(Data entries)

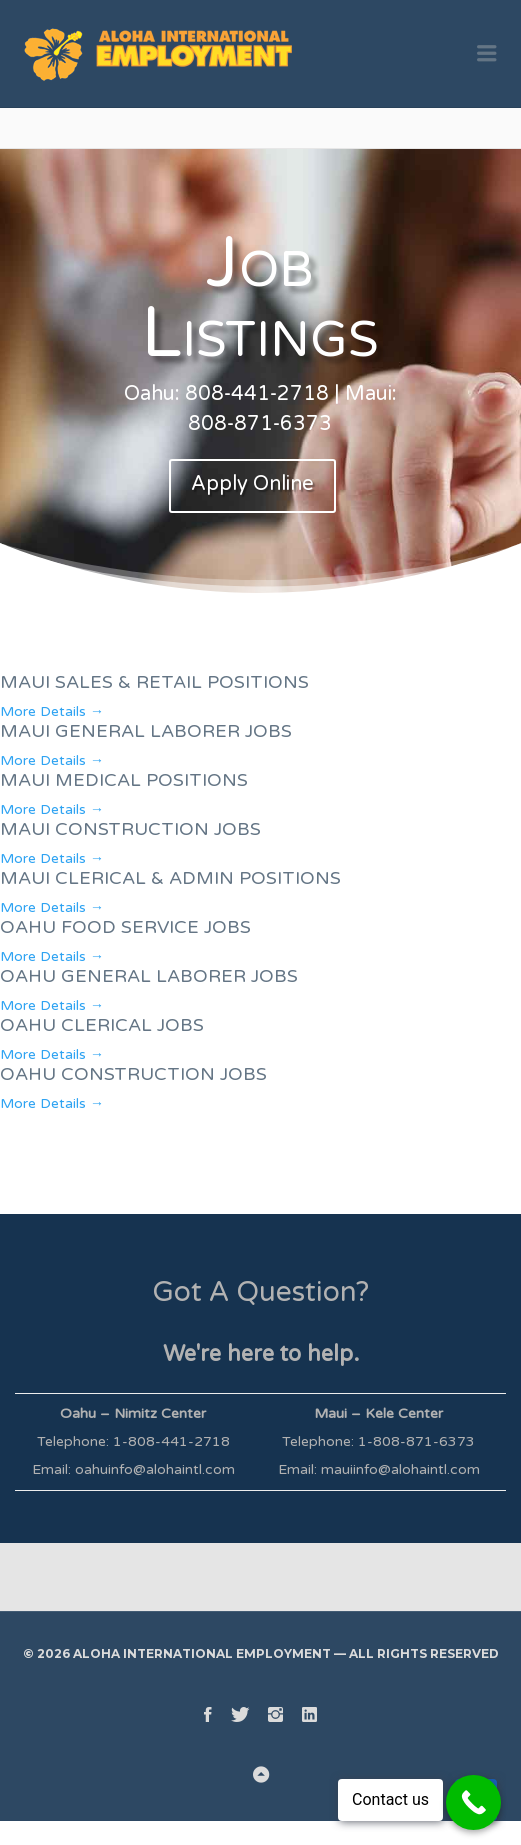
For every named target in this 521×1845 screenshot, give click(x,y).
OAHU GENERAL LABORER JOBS (149, 976)
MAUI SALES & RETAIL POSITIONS (154, 682)
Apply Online (252, 484)
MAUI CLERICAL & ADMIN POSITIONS (170, 878)
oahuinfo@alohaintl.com (155, 1469)
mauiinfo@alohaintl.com (400, 1469)
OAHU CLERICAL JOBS (102, 1025)
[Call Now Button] (473, 1802)
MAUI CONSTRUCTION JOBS (130, 829)
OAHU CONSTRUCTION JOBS (133, 1074)
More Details (52, 711)
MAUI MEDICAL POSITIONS (124, 780)
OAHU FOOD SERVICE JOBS (125, 927)
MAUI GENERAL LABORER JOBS (146, 731)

Aim of the exercise:
Reproduce every one of the lines above word for word, omitting the pictures.

Result of the task:
For every named target in this 521×1845 screenshot, give click(x,y).
OAHU GENERAL LABORER JOBS (149, 976)
MAUI SALES & RETAIL POSITIONS (154, 682)
Apply Online (252, 484)
MAUI CLERICAL & ADMIN POSITIONS (170, 878)
oahuinfo@alohaintl.com (155, 1469)
mauiinfo@alohaintl.com (400, 1469)
OAHU CLERICAL JOBS (102, 1025)
[Call Now Button] (473, 1802)
MAUI CONSTRUCTION JOBS (130, 829)
OAHU CONSTRUCTION JOBS (133, 1074)
More Details (52, 711)
MAUI MEDICAL POSITIONS (124, 780)
OAHU FOOD SERVICE JOBS (125, 927)
MAUI GENERAL LABORER JOBS (146, 731)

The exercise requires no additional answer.